▶ Your assignment:
Only lines below containing the string "target" should be counted; please give that count by itself.

[Opening Exercise inputs section]

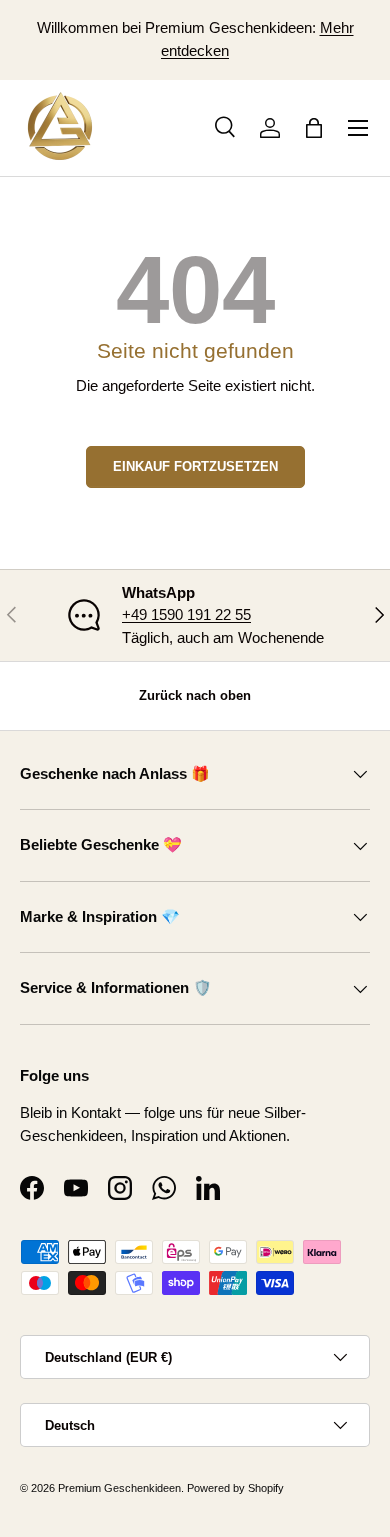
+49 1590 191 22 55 (186, 614)
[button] (314, 128)
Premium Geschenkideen (119, 1488)
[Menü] (358, 128)
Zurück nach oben (195, 695)
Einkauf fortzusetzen (195, 466)
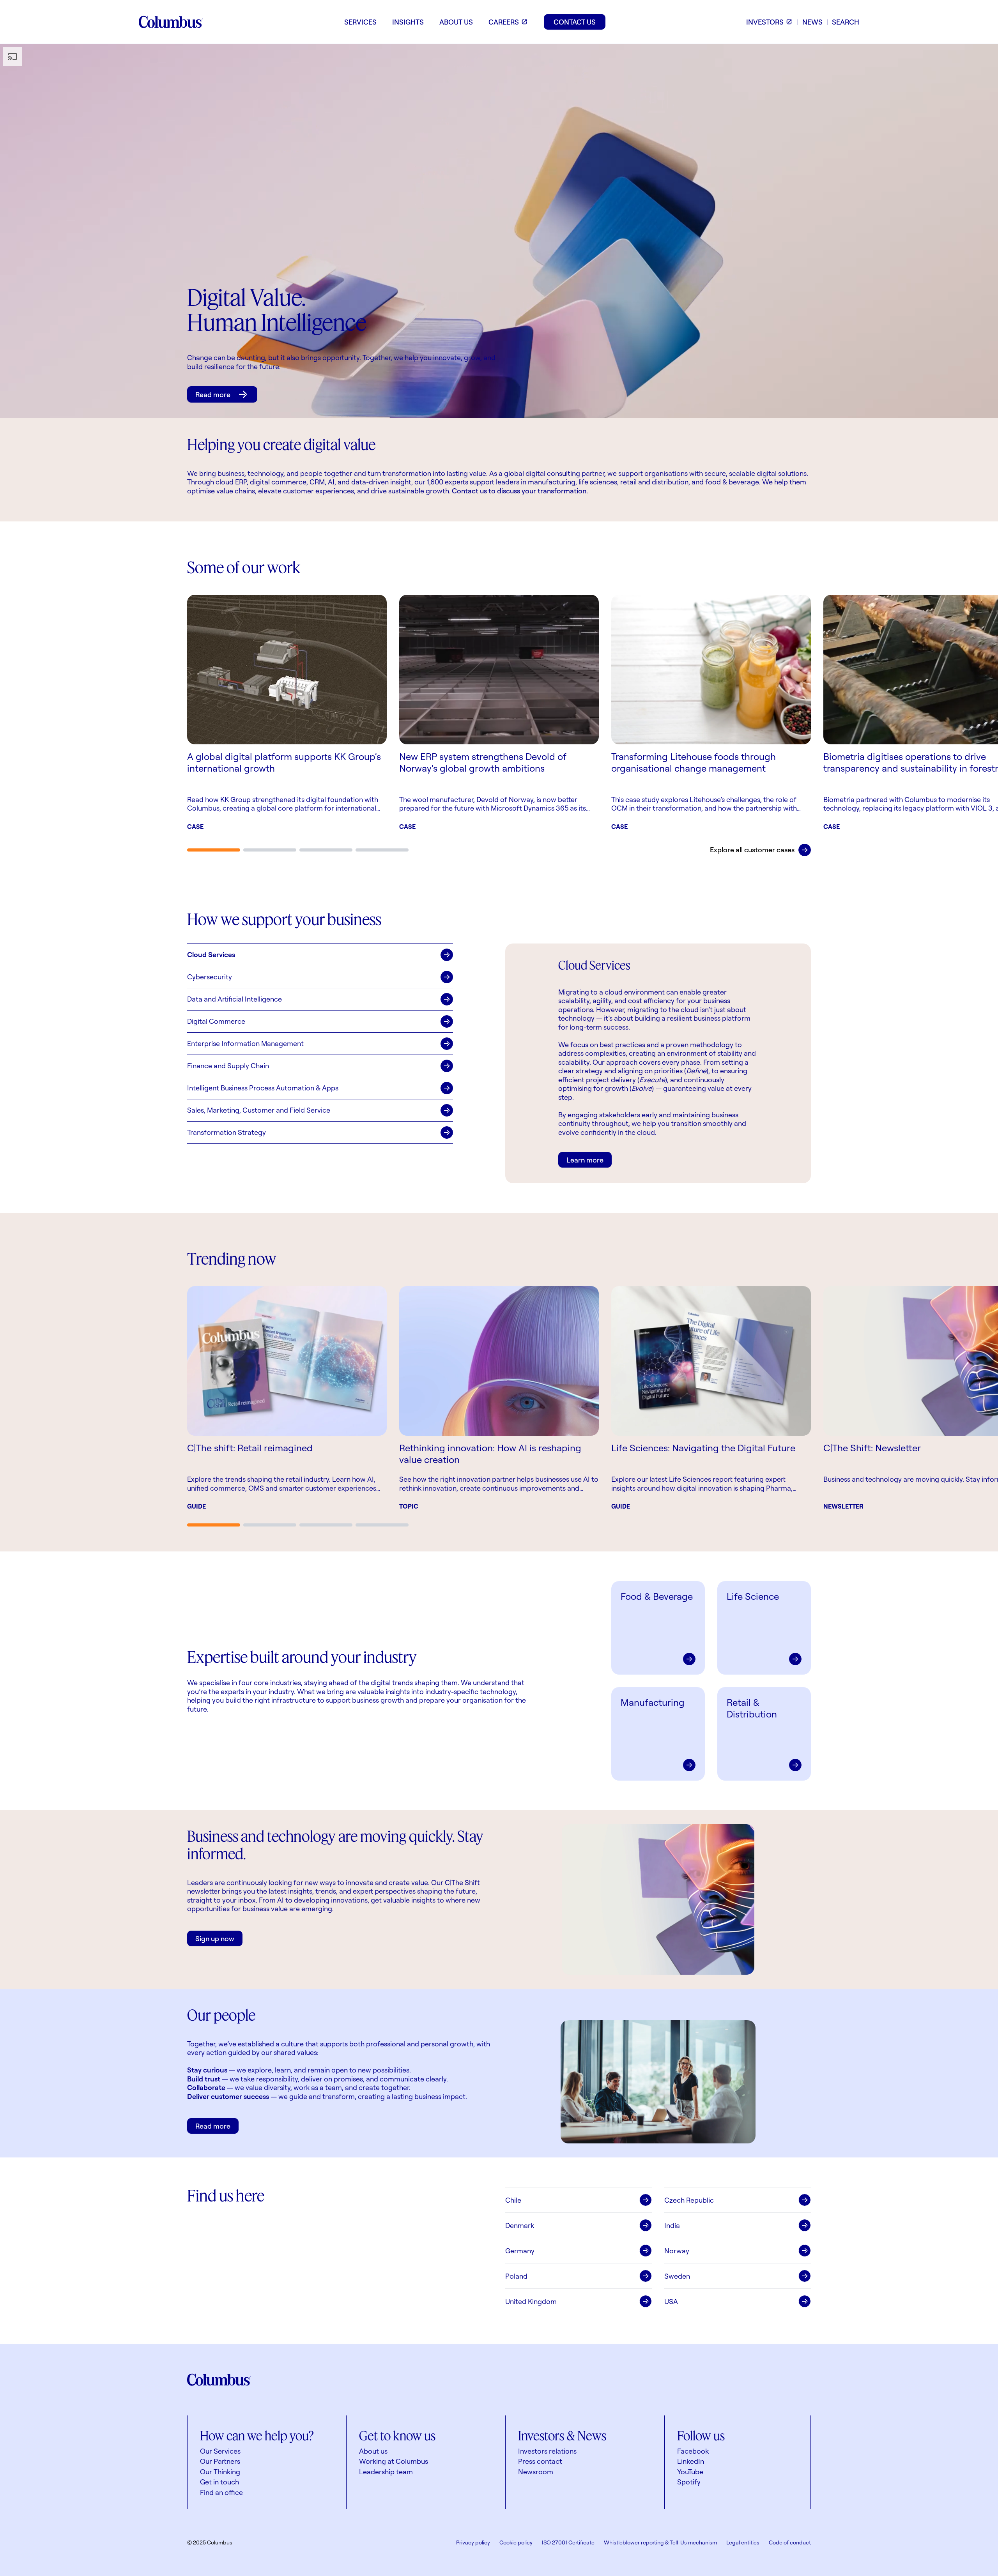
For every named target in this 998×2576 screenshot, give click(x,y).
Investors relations (547, 2451)
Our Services (220, 2451)
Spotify (689, 2481)
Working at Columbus (393, 2461)
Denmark (519, 2225)
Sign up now (214, 1938)
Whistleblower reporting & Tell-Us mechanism (660, 2542)
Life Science (753, 1596)
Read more (212, 394)
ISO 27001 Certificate (568, 2542)
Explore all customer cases (752, 849)
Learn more (584, 1159)
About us (373, 2451)
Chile (513, 2200)
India (672, 2225)
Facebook (693, 2451)
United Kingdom (531, 2301)
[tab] (213, 850)
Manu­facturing (653, 1702)
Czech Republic (689, 2200)
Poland (516, 2276)
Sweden (677, 2276)
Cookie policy (516, 2542)
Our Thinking (220, 2471)
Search (845, 22)
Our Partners (220, 2461)
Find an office (221, 2492)
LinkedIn (690, 2461)
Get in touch (219, 2481)
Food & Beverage (657, 1596)
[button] (320, 955)
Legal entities (742, 2542)
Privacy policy (473, 2542)
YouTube (690, 2471)
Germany (519, 2250)
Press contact (540, 2461)
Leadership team (386, 2471)
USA (671, 2301)
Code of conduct (790, 2542)
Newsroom (535, 2471)
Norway (676, 2250)
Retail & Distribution (752, 1708)
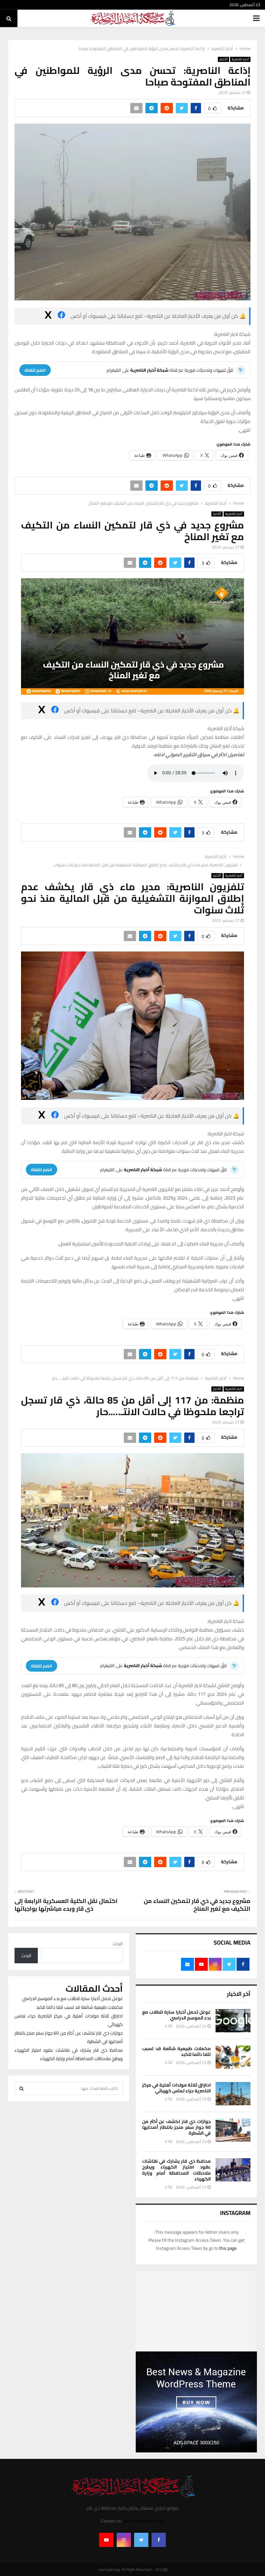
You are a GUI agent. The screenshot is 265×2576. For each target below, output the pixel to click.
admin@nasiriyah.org (143, 2521)
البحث (118, 1943)
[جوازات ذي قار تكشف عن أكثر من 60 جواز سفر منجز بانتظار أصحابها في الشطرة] (233, 2130)
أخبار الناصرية (240, 59)
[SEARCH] (21, 2088)
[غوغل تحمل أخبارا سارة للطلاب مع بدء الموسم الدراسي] (233, 2020)
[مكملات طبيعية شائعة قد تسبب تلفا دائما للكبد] (233, 2057)
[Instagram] (124, 2540)
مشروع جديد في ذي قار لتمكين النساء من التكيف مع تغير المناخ (197, 1905)
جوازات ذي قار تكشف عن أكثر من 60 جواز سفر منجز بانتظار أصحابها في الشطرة (176, 2127)
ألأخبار (223, 59)
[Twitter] (141, 2540)
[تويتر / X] (48, 316)
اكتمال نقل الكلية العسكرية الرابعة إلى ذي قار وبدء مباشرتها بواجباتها (66, 1905)
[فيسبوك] (61, 316)
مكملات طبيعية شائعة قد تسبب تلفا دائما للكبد (176, 2051)
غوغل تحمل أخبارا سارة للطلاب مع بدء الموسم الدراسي (176, 2015)
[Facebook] (159, 2540)
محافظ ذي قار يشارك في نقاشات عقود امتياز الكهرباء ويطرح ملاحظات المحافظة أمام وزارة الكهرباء (176, 2170)
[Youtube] (106, 2540)
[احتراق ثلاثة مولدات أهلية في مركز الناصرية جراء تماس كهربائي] (233, 2093)
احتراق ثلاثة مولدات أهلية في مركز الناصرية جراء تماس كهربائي (176, 2088)
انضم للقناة (35, 370)
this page (228, 2248)
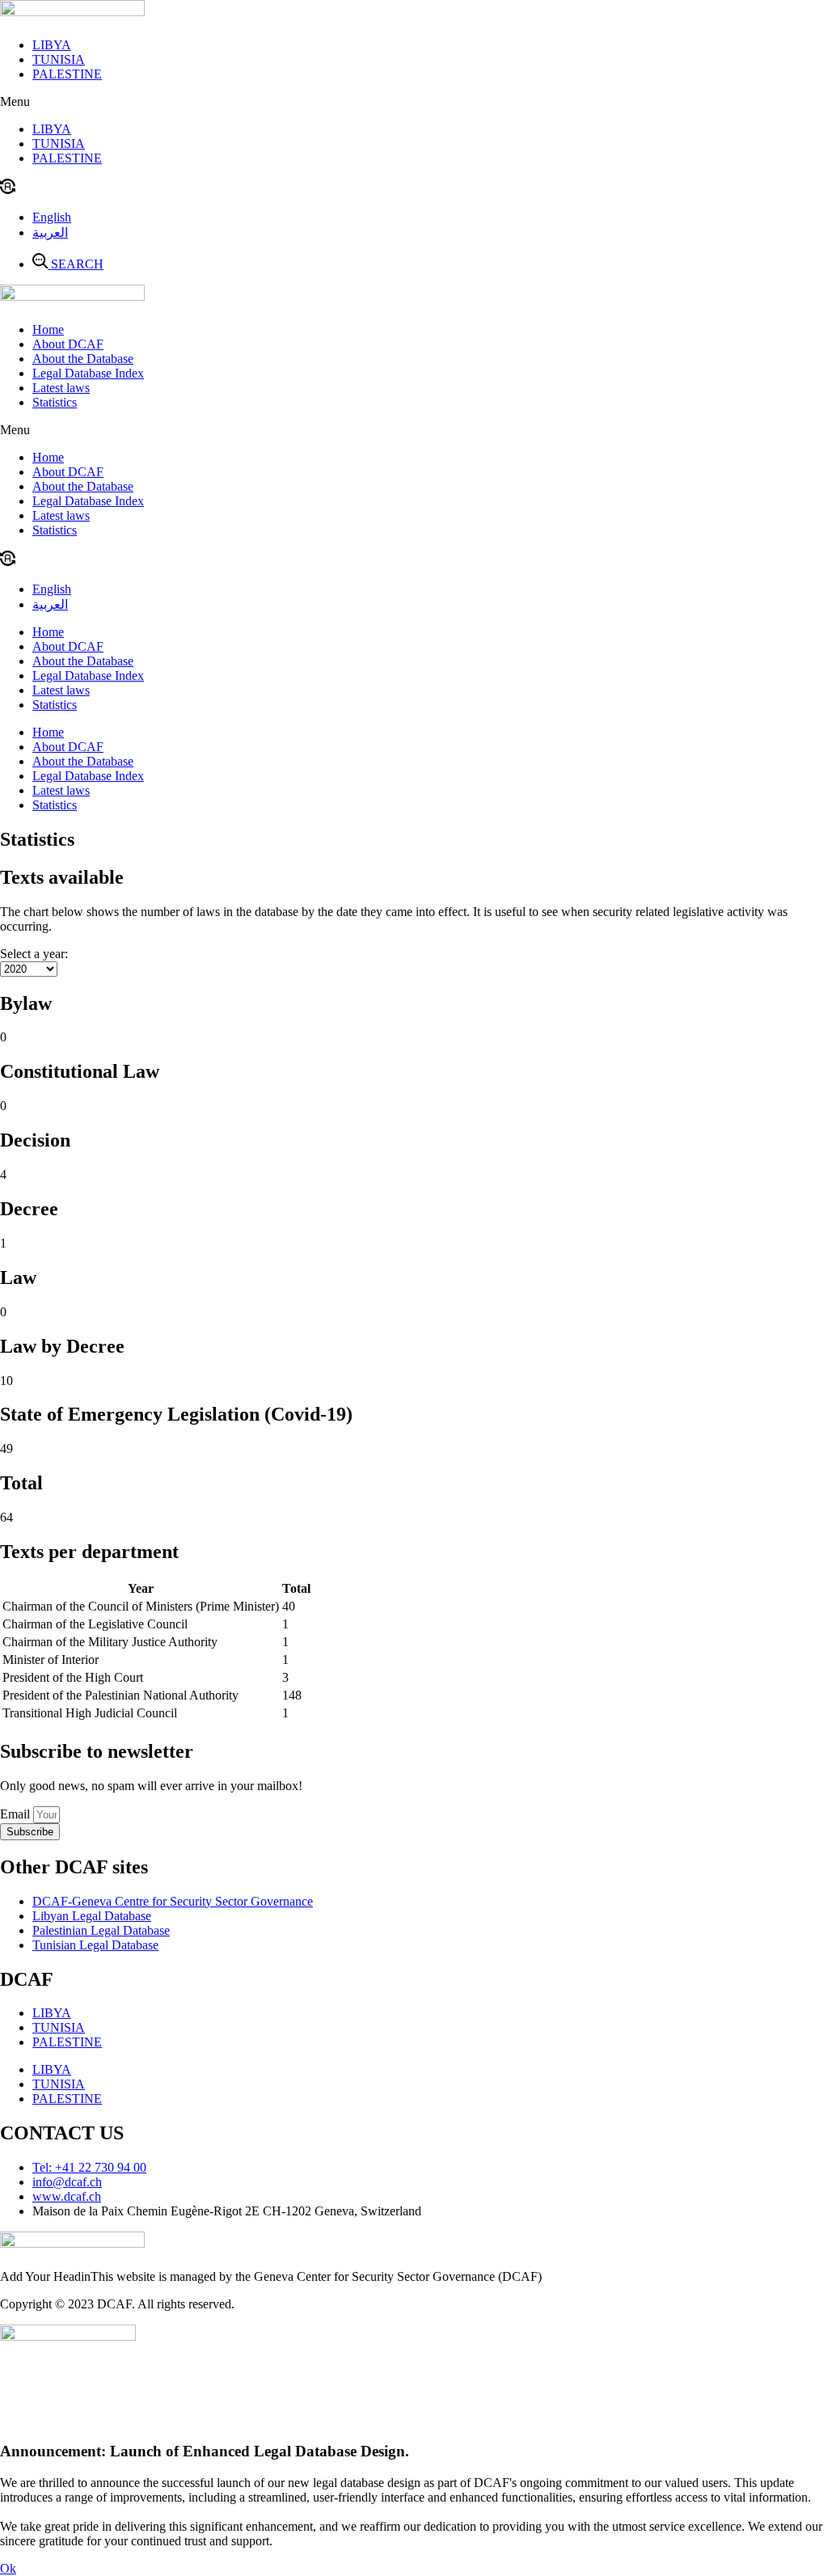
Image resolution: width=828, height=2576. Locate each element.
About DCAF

[Closing Exercise inputs section]

▶ Output below:
2